§ Aufgaben:
A – Übersetze diesen Satz aus dem Textauszug über optische Farbmischung ins Englische: „Er war also an den Farben sowohl aus technisch–wissenschaftlicher als auch aus künstlerischer Sicht interessiert.“
B – Setze den Textauszug über Roods Farbenlehre nach seinem letzten Satz fort.

____ Textauszug

Ein Bild aus farbigem Licht
Eine Einführung in das Prinzip der optischen Mischung Grundkurs Farbe/ Malerei 12. Jahrgangsstufe von Jutta Görlich |
Der Lehrplan: |
Der Lehrplan sieht für den Grundkurs Malerei innerhalb der Kunstgeschichte einen Überblick über die wesentlichen Strömungen und Entwicklungen der Bildenden Kunst vom 19. Jahrhundert bis zur Gegenwart vor. Anhand von ausgewählten Einzelwerken sollen den Kollegiaten und Kollegiatinnen Ansätze zur Werkinterpretation hinsichtlich Maltechnik, Darstellungsweisen, Gattungen, Motivik und Farbe und sowie zur Erschließung des historischen und geistigen Umfeldes vermittelt werden. |
Der Unterrichtsgegenstand: |
Von
besonderem Inzteresse für die Maler um 1880 waren die neuen wissenschaftlichen
Farbenlehren des Chemikers Chevreul und des Physikers Ogden Rood. Der Amerikaner
Nicholas
Odgen Rood hatte Physik studiert und während eines Aufenthalts
in Deutschland auch mit dem Malen begonnen. Er war also an den Farben sowohl
aus technisch–wissenschaftlicher als auch aus künstlerischer Sicht
interessiert. Beide Aspekte finden sich auch in seinen Versuchen wieder,
den Farben eine systematische Ordnung zu geben. In seinem Buch „Modern
Chromatics“ ( New York 1879, französisch 1881) unterscheidet
er ganz eindeutig zwischen der Mischung farbigen Lichts und der Pigmentmischung
und legt dar, dass die Lichtmischung sozusagen additiv ihre Leuchtkraft
verstärke, die pigmentäre Mischung dagegen zum Matten und Dunklen
führen würde.

________
____ Bereitgestelltes Material

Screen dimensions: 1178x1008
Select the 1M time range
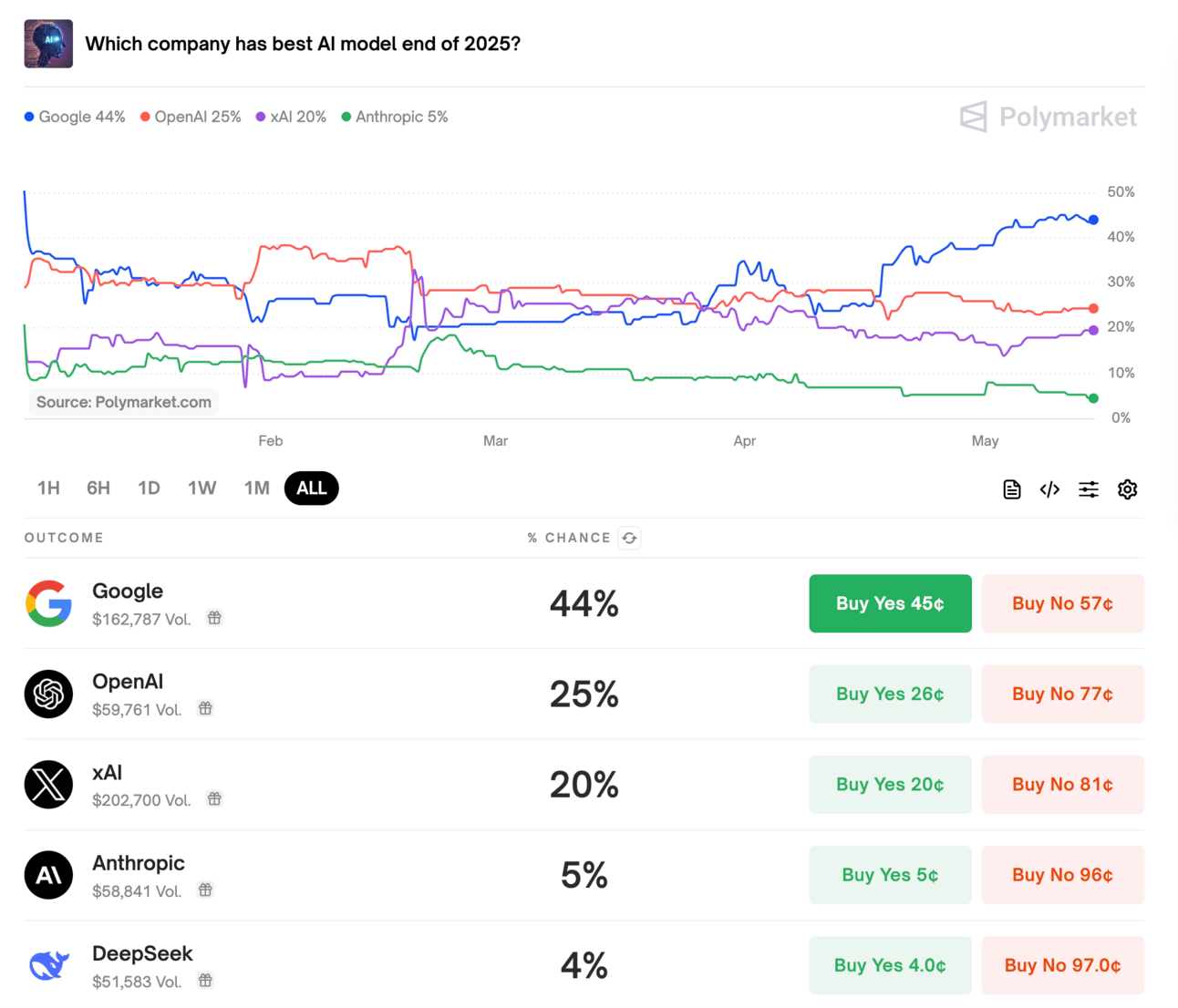256,489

________

§ Lösungen je Aufgabe:
A – So he was interested in colors from both a technical-scientific and an artistic point of view.

B –
Lichtfarben stellen nämlich im Gegensatz zu Körperfarben selbst das Licht dar. Man geht von Teilchen aus, die als Teil der Lichtquelle, selbst Licht abstrahlen. Als Grund- oder Primärfarben des Lichtes gelten Orangerot, Grün und Violett. Die Lichtmischung heißt deswegen additive Mischung, weil Licht + Licht mehr Licht ergibt. |
Rood wies auf die Möglichkeit für den Maler hin, durch ein Nebeneinander „einer großen Zahl kleiner Punkte von zwei Farben“ diese nicht abzuschwächen, sondern aus einer angemessenen Entfernung gesehen „Bündel farbigen Lichts“ zu mischen. Dies veranlasste Maler wie Seurat und Signac zu einer zerlegenden Malerei, den Pointillismus oder Divisionismus. Würde der Maler sie dagegen bereits auf der Palette mischen, so verlören die Farben bei dieser pigmentären Mischung ihre Leuchtkraft, die sie als farbiges Licht in der Realität haben. Feneon ist der Meinung, durch diese kleinfleckige Malerei verbänden sich die Farben ohne Verschmutzungen und stellten im Zusammenspiel ihrer gegensätzlichen Energien und Abstufungen eine Einheit im Bild her. „Kaum war eine Kunsttheorie erfolgreicher als diese.“ |
Doch bereits 1968 hatte Robert L. Herbert - gestützt auf Wahrnehmungsexperimente - die Erklärung der Punktstruktur als Voraussetzung für eine optische Mischung der Farbe, die sich im Auge vollzöge, als 'Legende entlarvt' : Seiner Meinung nach bestimmt das vibrierende Farbgewebe nebeneinanderliegender Punkte auch aus größerem Anstand den Eindruck des Bildes. Doch kann nicht genau dieses Vibrieren der Farben als die positive gestalterische Qualität verstanden werden? Beschreibt nicht die Sichtbarkeit der fleckigen Farbsetzungen die tragende Rolle der Farbe im Bild? Stellt nicht die Farbfleckenstruktur malerisch eine Struktur her, die die Grenzen der Gegenstände überwindet. Befreit sich hier nicht die Farbe von ihrer Abbildfunktion zugunsten ihrer Autonomie? |
Audiovisuelle
Medien bestimmen unseren Alltag, daher erscheint es mir für einen
Grundkurs Farbe/Malerei sinnvoll, nicht nur die psychophysischen Wirkungen
und die symbolische Bedeutung der Farbe, ihre Funktion in der Malerei,
ihre Gesetzmäßigkeiten und ihre Techniken der Gestaltung zu
bearbeiten, sondern den reinen Kunst-Kontext zu verlassen und diesen um
einen Einblick in den Umgang mit der Farbe in den modernen Bildmedien zu
erweitern.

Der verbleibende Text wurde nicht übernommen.